7. La segunda consecuencia del experimentum linguae es que, más allá de los conceptos de apropiación y de expropiación, lo que verdaderamente es necesario pensar es más bien la posibilidad y las modalidades de un uso libre. La práctica y la reflexión políticas se mueven hoy de forma exclusiva en la dialéctica entre lo propio y lo impropio, en que o bien lo impropio (como sucede en las democracias industriales) impone en todas partes su dominio con una irrefrenable voluntad de falsificación y de consumo, o bien, como sucede en los Estados integristas y totalitarios, lo propio pretende excluir de sí toda impropiedad.

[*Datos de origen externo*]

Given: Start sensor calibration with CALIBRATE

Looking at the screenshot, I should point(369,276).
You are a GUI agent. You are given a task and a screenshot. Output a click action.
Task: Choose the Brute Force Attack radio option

Si, en vez de eso, llamamos común (o, como prefieren otros, igual) a un punto de indiferencia entre lo propio y lo impropio, es decir, a algo que nunca es aprehensible en términos de una apropiación o de una expropiación, sino sólo como uso, el problema político esencial pasa a ser entonces: “¿cómo se usa un común?” (Heidegger tenía quizá en mientes algo de este tipo cuando formulaba su concepto supremo no como una apropiación ni como una expropiación, sino como apropiación de una expropiación.)
Sólo si consiguen articular el lugar, los modos y el sentido de esta experiencia del acontecimiento de lenguaje como uso libre de lo común y como esfera de los medios puros, podrán las nuevas categorías del pensamiento político —sean éstas comunidad inocupada, comparecencia, igualdad, fidelidad, intelectualidad de masa, pueblo por venir, singularidad cualquiera— dar expresión a la materia política que tenemos ante nosotros.

En Medios sin fin: notas sobre la política, Valencia, Pre-Textos.